How to find causes of NAN grads?

After upgrade to PyTorch 1.12.1 (conda, cuda 11.3), I got nan grad for some Conv2d weights and biases right after the validation:

- Epoch 0 training.
- Validation.
- Epoch 1 training.
- Validation.
...
- Epoch N training.
- Validation.
- Got nan in the first step of epoch N+1.
- Got nan in the second step of epoch N+2.
- Got nan in the third step of epoch N+3.
...

If I save the model’s state dict and inputs when nan appears, then run forward and backward manually in another python process with the saved objects, the grad will be normal with no nan.

I use model.to(memory_format=torch.channels_last) and fp16 training. If I remove model.to(memory_format=torch.channels_last) or use fp32 training, the training will work normally without nan grad.

It also works in PyTorch 1.11.

Is there any suggestion to find causes of random nan grads?

Hi @mikasa,

Have a look at torch.autograd.detect_analomy which is designed to find what operations cause NaNs. (docs here)

Thank you @AlphaBetaGamma96. I have tried torch.autograd.detect_anomaly, but it just said ConvolutionBackward0 returns nan values.
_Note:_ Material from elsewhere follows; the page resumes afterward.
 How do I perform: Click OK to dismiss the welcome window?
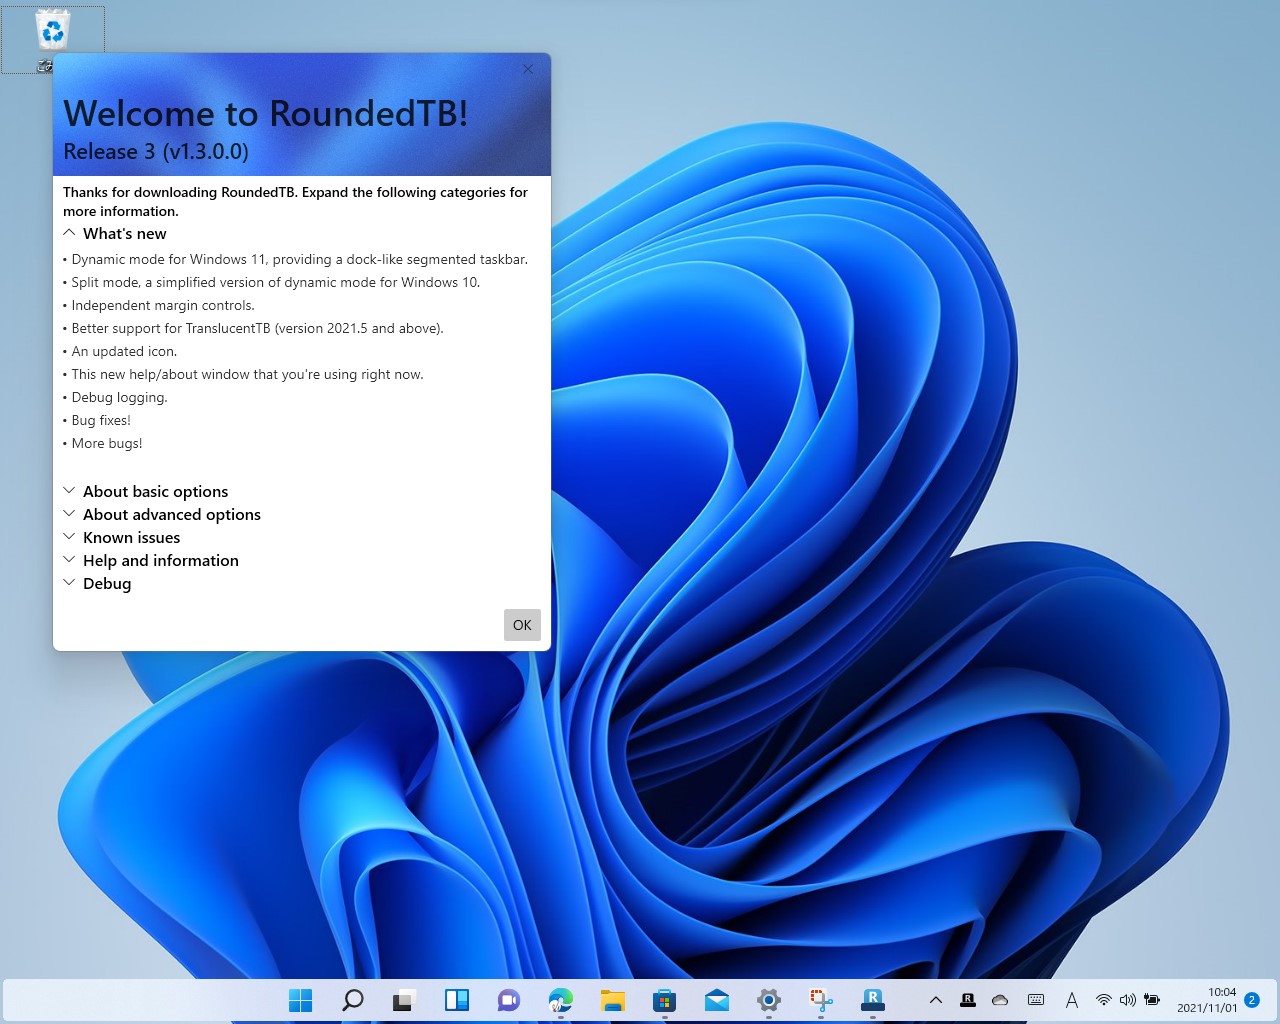click(x=521, y=624)
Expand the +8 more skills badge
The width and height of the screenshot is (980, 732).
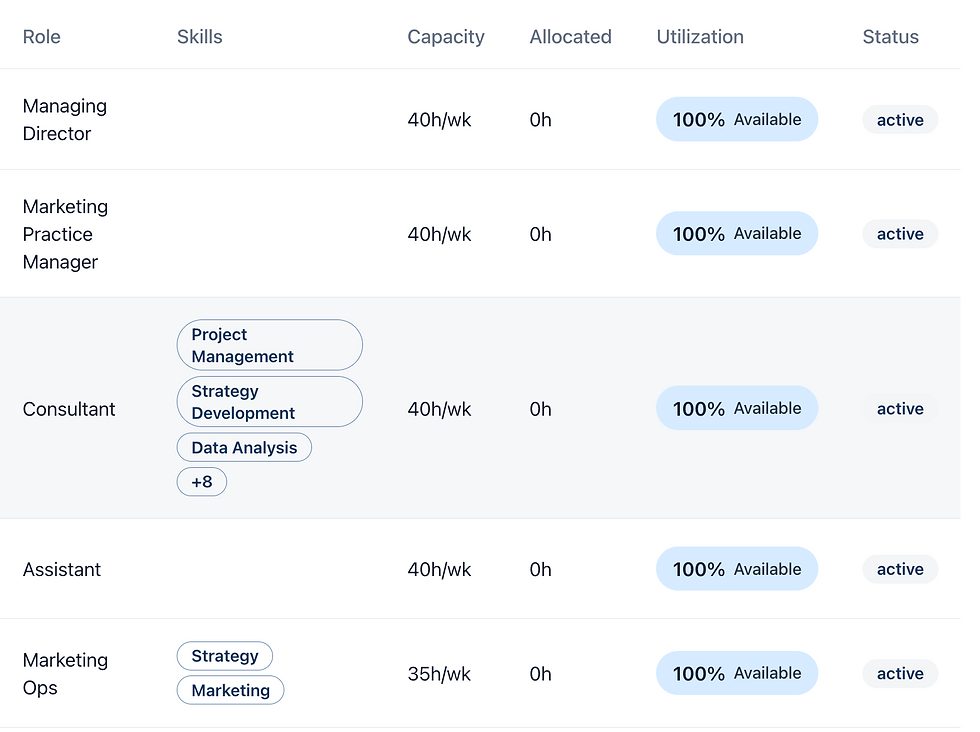[202, 482]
The convolution will not get nan values if I run the model in another python process with the same states and inputs. It also works normally if I use PyTorch 1.11 or use Pytorch 1.12 with data format NCHW.

This isn’t referencing the output of your convolution layer, it’s referencing the gradients of the convolution layer for its 0-th output.

Could you share the model you’re using? As well as the full error message you get when running torch.autograd.detect_anomlay because if you have more than 1 convolution layer it’ll be harder to know which one is causing the NaN issue (although it’s most likely the last one).

It seems that I can’t post the full model and trace here.
I set the breakpoint at the line containing the conv with nan gradient and run the following code:

# Conv2d.
print(module)  # Conv2d(32, 48, kernel_size=(8, 1), stride=(4, 1), padding=(2, 0), bias=False) 
print(module.weight.stride()) # (256, 1, 32, 32)
print(module.weight.dtype) # torch.float32
print(module.weight.isnan().any()) # torch(False, device='cuda:0')

# Conv2d's input.
print(input.shape) # torch.Size([48, 32, 64, 376])
print(input.stride()) # (770048, 1, 12032, 32)
print(input.dtype)  # torch.float16
print(input.isnan().any())  # torch(False, device='cuda:0')

# Ok.
print(torch.autograd.grad(module(input)[0, 0, 0, 0], input)[0].isnan().any()) # torch(False, device='cuda:0')
# Why does `* 0.0` get nan grad?
print(torch.autograd.grad(module(input)[0, 0, 0, 0] * 0.0, input)[0].isnan().any()) # torch(True, device='cuda:0')

I’m not sure why the last line (and the full conv backward) gets nan grad (in PyTorch 1.12.1) after running some validation passes.